▸ Prompt
Reproduce the records starting with the line containing "Screen dimensions: 1042x615" and going on through the line containing "click(402, 27)", swapping "scrollbar thumb" for "scrollbar handle" and leaving everything else unchanged.

▸ Provided data
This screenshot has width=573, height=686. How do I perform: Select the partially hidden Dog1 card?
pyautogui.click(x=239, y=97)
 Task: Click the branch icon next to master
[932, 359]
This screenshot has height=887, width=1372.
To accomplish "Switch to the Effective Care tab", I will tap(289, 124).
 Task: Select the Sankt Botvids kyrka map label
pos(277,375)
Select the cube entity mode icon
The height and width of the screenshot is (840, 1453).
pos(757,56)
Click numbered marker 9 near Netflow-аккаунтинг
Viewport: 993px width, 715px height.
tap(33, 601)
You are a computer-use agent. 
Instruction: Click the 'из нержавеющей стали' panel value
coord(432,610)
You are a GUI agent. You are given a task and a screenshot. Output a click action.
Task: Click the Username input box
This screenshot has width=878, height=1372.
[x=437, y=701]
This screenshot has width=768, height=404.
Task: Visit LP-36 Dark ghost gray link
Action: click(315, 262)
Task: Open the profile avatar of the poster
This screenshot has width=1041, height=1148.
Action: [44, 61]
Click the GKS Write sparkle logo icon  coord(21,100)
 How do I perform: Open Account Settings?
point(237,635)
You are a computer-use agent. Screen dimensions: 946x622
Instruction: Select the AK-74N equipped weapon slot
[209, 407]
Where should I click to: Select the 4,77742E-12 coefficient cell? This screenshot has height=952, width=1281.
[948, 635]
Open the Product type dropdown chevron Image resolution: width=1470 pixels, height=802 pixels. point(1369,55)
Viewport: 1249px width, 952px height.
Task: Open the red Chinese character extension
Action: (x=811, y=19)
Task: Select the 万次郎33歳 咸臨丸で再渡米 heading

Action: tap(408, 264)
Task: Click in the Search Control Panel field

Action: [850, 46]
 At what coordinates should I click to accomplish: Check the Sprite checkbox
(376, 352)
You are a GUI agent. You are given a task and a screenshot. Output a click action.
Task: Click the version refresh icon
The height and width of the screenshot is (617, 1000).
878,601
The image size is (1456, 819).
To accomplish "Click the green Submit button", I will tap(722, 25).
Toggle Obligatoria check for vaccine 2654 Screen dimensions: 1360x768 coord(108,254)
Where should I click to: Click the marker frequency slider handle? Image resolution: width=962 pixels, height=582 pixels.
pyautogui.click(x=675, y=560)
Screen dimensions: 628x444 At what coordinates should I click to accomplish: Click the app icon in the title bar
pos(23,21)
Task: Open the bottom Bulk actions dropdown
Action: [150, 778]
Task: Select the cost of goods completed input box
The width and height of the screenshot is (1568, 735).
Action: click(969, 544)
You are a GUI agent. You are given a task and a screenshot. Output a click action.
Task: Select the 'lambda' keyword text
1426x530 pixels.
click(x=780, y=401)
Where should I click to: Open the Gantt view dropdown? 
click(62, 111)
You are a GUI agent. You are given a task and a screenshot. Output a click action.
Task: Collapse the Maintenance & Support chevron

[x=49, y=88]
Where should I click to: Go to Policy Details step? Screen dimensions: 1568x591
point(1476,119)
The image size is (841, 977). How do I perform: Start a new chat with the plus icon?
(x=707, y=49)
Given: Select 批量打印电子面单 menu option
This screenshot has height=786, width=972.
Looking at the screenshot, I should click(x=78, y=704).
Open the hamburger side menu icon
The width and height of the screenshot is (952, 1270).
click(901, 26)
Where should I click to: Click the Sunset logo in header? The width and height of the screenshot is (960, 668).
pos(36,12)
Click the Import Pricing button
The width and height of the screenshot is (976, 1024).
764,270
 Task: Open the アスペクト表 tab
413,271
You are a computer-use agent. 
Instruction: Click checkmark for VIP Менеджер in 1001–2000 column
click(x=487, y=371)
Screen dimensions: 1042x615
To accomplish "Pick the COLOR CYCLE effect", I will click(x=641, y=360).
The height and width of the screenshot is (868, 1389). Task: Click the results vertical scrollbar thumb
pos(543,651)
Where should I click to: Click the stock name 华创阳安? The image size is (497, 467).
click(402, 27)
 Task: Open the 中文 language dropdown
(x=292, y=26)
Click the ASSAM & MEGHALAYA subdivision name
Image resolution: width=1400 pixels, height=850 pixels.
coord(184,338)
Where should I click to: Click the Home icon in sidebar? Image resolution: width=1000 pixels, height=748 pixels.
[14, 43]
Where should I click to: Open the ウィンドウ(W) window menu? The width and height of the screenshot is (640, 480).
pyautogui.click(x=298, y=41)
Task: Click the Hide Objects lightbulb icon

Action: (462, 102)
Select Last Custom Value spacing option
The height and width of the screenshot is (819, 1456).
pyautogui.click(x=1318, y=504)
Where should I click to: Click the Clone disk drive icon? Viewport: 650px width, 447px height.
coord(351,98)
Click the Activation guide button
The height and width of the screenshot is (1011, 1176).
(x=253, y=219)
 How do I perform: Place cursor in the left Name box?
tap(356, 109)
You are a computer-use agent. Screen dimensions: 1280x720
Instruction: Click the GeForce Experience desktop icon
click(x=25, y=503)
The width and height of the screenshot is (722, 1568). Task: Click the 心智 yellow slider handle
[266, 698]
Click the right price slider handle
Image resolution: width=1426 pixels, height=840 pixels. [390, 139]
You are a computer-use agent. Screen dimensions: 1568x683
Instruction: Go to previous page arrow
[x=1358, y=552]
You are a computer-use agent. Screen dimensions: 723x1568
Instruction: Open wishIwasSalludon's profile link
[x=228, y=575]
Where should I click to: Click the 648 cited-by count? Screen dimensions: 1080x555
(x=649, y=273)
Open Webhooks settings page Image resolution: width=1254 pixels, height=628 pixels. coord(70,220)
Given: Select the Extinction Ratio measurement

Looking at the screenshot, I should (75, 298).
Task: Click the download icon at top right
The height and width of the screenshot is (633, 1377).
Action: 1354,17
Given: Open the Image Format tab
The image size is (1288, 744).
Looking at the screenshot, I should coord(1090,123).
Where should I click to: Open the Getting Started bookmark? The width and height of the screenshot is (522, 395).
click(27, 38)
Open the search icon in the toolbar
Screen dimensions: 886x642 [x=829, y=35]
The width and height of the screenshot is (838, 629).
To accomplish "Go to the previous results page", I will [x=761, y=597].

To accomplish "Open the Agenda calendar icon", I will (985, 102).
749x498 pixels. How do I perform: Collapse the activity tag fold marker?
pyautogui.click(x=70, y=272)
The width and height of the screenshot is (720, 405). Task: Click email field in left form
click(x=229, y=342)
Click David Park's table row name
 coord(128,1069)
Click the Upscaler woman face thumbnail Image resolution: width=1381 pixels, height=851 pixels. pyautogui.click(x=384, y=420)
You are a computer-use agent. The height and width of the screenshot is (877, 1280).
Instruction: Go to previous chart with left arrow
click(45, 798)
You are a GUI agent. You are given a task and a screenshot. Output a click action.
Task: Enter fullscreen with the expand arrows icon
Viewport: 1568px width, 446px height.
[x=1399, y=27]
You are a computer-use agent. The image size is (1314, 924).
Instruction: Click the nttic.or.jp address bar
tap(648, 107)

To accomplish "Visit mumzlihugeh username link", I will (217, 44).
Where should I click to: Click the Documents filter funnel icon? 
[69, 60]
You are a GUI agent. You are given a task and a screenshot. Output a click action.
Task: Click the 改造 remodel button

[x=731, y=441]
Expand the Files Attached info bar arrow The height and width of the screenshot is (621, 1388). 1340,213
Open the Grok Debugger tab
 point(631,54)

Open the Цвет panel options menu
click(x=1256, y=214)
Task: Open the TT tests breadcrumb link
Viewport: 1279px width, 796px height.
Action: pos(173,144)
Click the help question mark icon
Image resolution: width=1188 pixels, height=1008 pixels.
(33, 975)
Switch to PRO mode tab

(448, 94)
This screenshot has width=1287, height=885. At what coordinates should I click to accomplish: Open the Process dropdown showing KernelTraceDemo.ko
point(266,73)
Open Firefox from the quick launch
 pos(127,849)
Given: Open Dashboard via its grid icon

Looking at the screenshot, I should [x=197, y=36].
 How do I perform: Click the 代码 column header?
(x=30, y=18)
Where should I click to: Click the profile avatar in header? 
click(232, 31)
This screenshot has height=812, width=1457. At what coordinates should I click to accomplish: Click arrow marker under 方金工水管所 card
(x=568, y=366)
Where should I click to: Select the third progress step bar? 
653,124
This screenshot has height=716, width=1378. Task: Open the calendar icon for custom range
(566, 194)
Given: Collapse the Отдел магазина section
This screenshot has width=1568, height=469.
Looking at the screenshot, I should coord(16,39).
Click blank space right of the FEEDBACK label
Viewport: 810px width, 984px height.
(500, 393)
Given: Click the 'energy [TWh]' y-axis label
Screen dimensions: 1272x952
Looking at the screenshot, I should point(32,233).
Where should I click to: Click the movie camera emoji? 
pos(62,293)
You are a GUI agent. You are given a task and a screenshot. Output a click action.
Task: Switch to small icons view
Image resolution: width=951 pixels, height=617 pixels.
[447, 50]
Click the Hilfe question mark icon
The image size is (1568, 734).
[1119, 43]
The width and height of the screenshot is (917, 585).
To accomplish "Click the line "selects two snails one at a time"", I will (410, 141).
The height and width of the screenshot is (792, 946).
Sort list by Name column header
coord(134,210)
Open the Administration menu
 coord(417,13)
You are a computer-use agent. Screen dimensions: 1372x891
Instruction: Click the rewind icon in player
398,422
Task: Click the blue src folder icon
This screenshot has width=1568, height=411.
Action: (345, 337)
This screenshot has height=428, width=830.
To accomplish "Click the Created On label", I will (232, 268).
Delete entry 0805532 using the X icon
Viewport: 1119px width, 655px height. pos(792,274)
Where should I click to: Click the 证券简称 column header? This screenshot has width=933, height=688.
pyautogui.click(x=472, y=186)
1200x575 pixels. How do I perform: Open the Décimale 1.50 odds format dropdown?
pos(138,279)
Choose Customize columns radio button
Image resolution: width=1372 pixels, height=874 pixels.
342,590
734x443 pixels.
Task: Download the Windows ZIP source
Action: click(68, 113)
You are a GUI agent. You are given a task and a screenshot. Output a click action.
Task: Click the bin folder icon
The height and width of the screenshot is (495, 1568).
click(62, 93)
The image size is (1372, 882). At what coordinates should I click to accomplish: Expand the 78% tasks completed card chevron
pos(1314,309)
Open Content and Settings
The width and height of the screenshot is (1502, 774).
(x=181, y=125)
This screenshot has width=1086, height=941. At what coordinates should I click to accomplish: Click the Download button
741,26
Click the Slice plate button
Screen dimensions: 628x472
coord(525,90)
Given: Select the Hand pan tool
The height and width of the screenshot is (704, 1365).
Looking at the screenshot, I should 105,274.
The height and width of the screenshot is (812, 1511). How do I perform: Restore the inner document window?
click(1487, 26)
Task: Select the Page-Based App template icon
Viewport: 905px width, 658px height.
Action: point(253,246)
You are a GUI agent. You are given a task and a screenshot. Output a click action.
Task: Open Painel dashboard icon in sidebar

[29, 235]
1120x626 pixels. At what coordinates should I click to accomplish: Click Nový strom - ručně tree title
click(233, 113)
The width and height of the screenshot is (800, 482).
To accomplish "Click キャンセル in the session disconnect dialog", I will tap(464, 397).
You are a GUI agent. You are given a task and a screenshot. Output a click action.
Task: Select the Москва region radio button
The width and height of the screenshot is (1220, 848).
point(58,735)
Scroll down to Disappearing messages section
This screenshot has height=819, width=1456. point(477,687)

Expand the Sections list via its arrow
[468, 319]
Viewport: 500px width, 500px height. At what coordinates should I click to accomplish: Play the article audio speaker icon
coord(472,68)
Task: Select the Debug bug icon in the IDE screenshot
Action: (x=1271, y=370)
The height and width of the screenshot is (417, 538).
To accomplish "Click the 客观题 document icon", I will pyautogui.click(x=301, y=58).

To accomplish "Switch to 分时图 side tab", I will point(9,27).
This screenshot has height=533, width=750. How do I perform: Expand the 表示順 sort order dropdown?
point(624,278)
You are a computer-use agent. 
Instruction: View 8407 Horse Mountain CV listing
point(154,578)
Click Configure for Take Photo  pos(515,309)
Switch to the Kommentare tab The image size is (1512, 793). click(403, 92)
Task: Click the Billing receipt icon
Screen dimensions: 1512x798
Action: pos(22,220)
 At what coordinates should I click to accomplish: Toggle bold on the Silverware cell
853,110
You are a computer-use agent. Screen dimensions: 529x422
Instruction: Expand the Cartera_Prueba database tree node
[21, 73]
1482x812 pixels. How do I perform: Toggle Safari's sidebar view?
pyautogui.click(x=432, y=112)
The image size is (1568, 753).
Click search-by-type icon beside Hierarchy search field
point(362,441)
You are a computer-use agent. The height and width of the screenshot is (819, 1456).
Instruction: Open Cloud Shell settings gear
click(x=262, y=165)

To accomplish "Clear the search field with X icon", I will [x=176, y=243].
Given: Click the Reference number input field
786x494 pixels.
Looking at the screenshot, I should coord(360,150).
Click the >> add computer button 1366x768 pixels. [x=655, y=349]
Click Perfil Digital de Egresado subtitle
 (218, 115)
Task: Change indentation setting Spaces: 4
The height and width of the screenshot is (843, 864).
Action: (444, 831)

▸ Expected answer
Screen dimensions: 1042x615
To accomplish "Pick the COLOR CYCLE effect", I will click(x=641, y=360).
The height and width of the screenshot is (868, 1389). Task: Click the results vertical scrollbar handle
pos(543,651)
Where should I click to: Click the stock name 华创阳安? The image size is (497, 467).
click(402, 27)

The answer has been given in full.